→ **Your goal**
Transcribe each of the records below exactly, excluding all pictures.

Material for the task Block Start

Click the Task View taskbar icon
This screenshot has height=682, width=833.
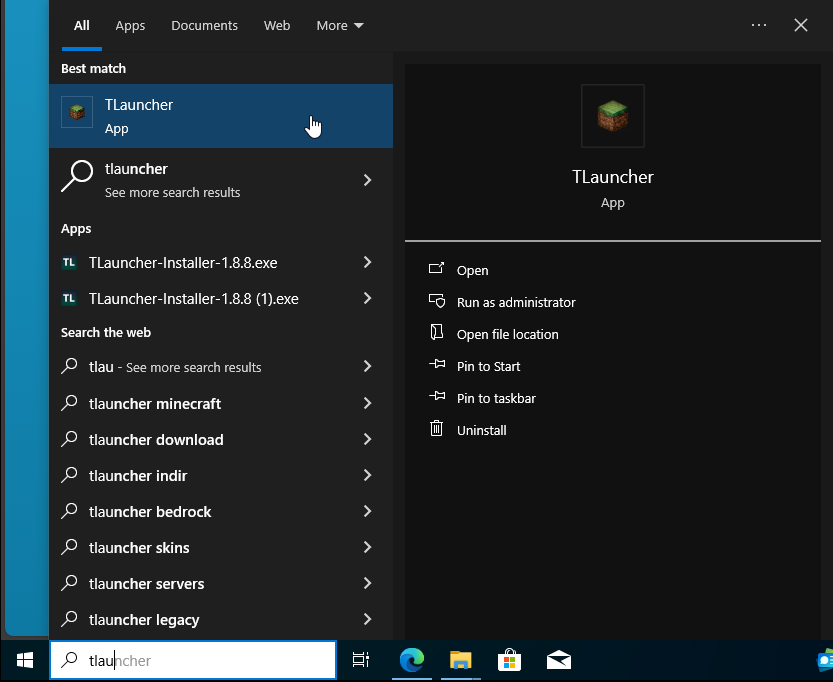(x=361, y=660)
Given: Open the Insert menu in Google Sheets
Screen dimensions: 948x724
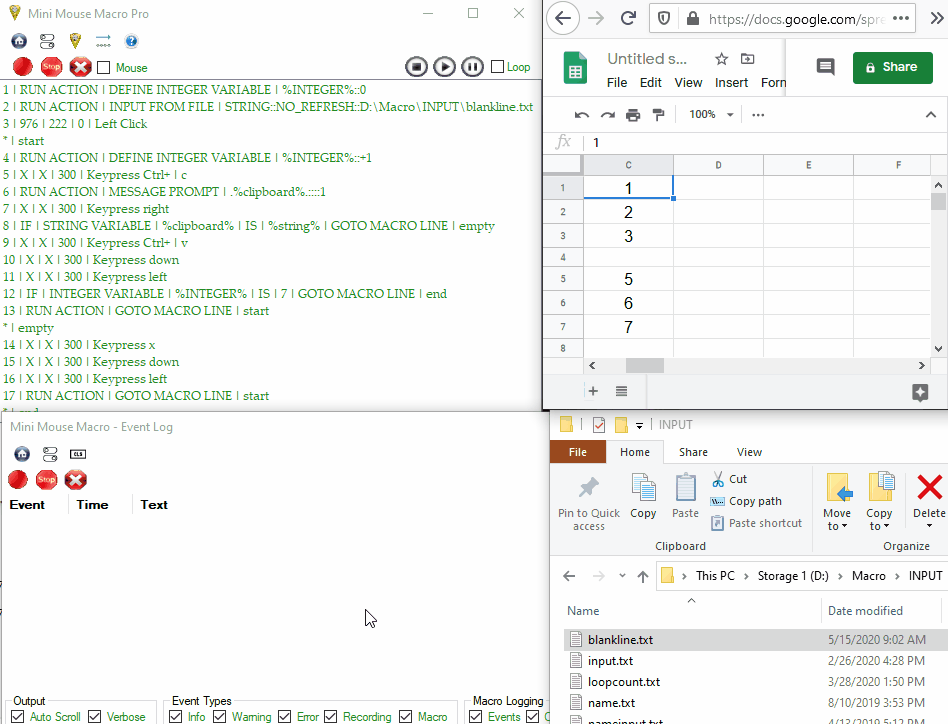Looking at the screenshot, I should (731, 83).
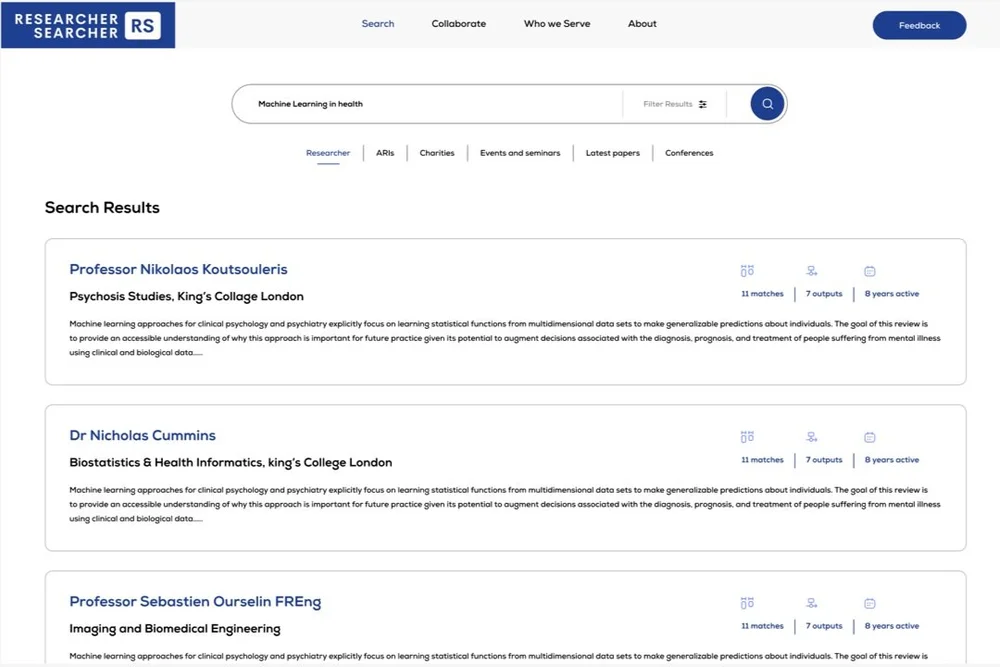This screenshot has height=667, width=1000.
Task: Click the outputs icon on Sebastien Ourselin's card
Action: pos(810,602)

Material for the task Block End

→ **Written answer**
Click the Task View taskbar icon
This screenshot has height=682, width=833.
(x=361, y=660)
Given: Open the Insert menu in Google Sheets
Screen dimensions: 948x724
Looking at the screenshot, I should (731, 83).
This screenshot has height=667, width=1000.
Task: Click the outputs icon on Sebastien Ourselin's card
Action: pos(810,602)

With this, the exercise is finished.